The fast-paced life of today has led to a steep rise in the trend of eating fast food. Lack of time and energy leaves little scope for proper nutrition and exercise. The sedentary lifestyle that we live now involves unhealthy foods, most of which are high in calories. Whether you are eating a restaurant or cooking at home, many products used in our meals are calorie-rich. Evidently, such ruinous eating habits are detrimental for overall health. An Australian study claims that a diet with high-calorie foods may give rise to diabetes and may also impact brain health. The study also revealed that people consume an average of 650 extra kilo calories more per day than what they consumed 50 years ago. The same amount of calories are present in a fast food meal of burger, fries and soft drink.
Nicolas Cherbuin, a professor at the ANU Centre for Research on Ageing, Health and Wellbeing, remarked, “People are eating away at their brain with a really bad fast-food diet and little-to-no exercise. We’ve found strong evidence that people’s unhealthy eating habits and lack of exercise for sustained periods of time puts them at serious risk of developing type 2 diabetes and significant decline in brain function, such as dementia and brain shrinkage.”
As per the findings of the study, a large chunk of the global adult population (around 30 per cent) is either overweight or obese. It also warned that by the year 2030, over 10 per cent may be afflicted by type 2 diabetes.

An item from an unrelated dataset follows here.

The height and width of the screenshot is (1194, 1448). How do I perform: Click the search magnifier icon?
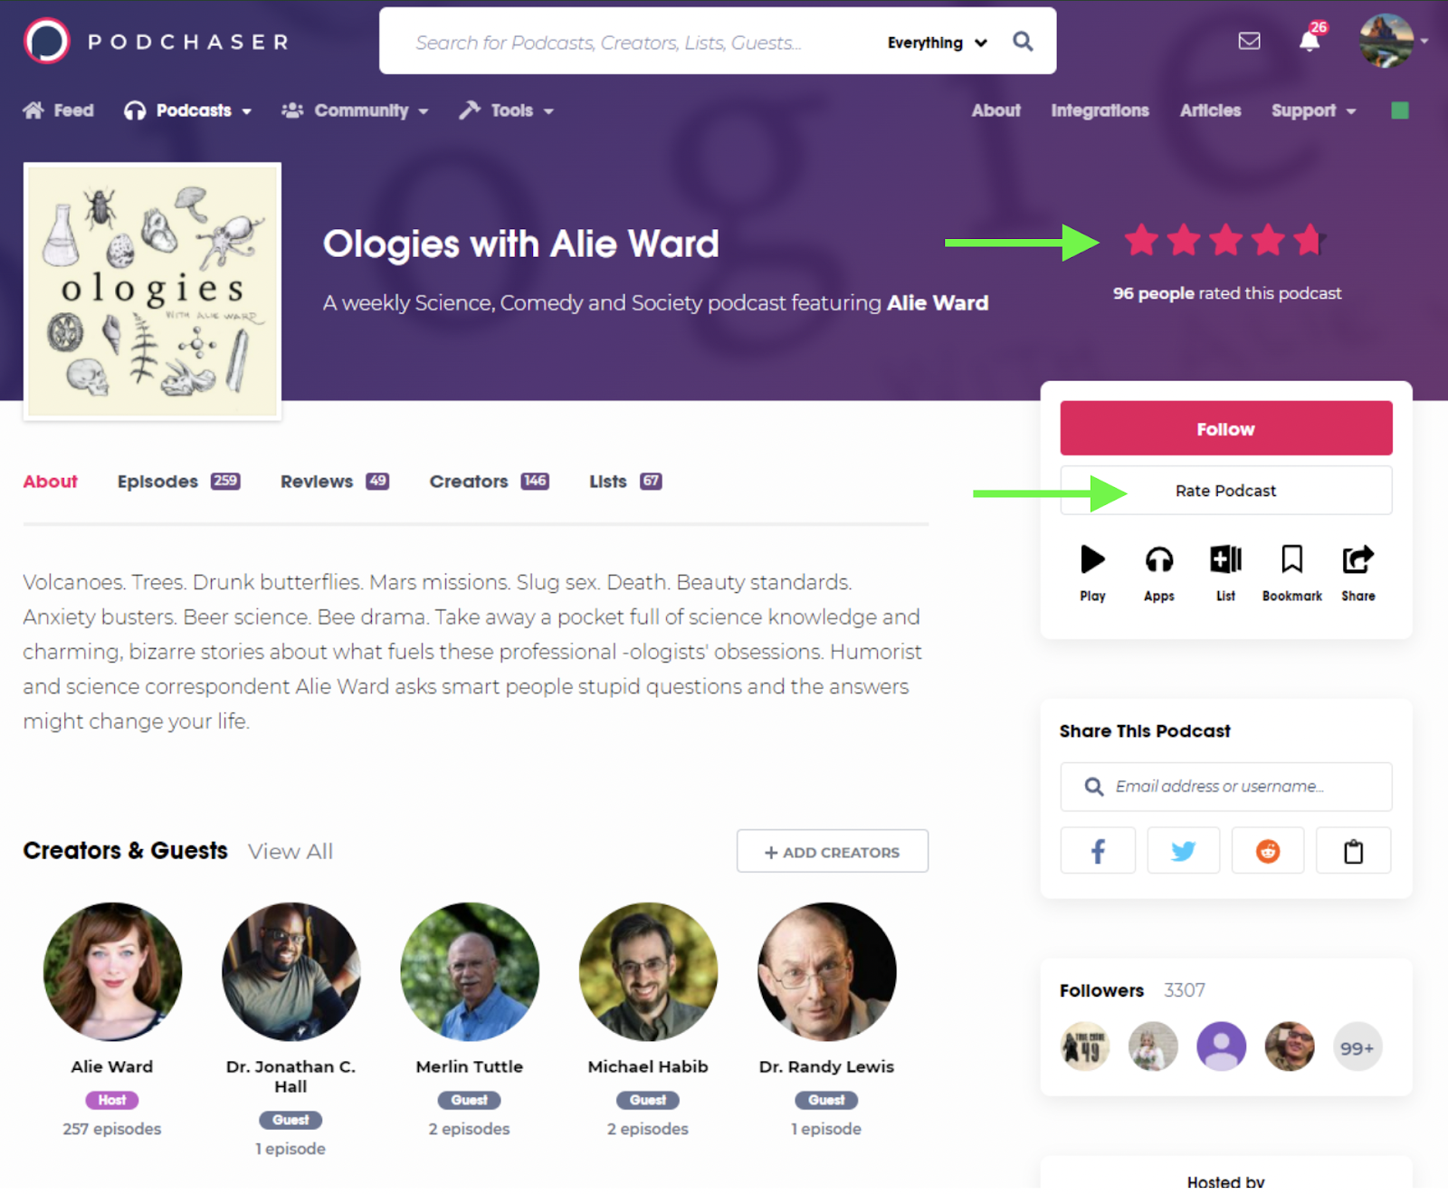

“People eating too much of the wrong kind of food, particularly fast food, is the other big worry. The damage done is pretty much irreversible once a person reaches midlife, so we urge everyone to eat healthy and get in shape as early as possible – preferably in childhood but certainly by early adulthood,” added Cherbuin.
It was a known fact there was a relationship between type 2 diabetes and deterioration of brain function. The study discovered that loss of neurons and their functioning begin early in life, establishing a clear association between junk food and brain deterioration.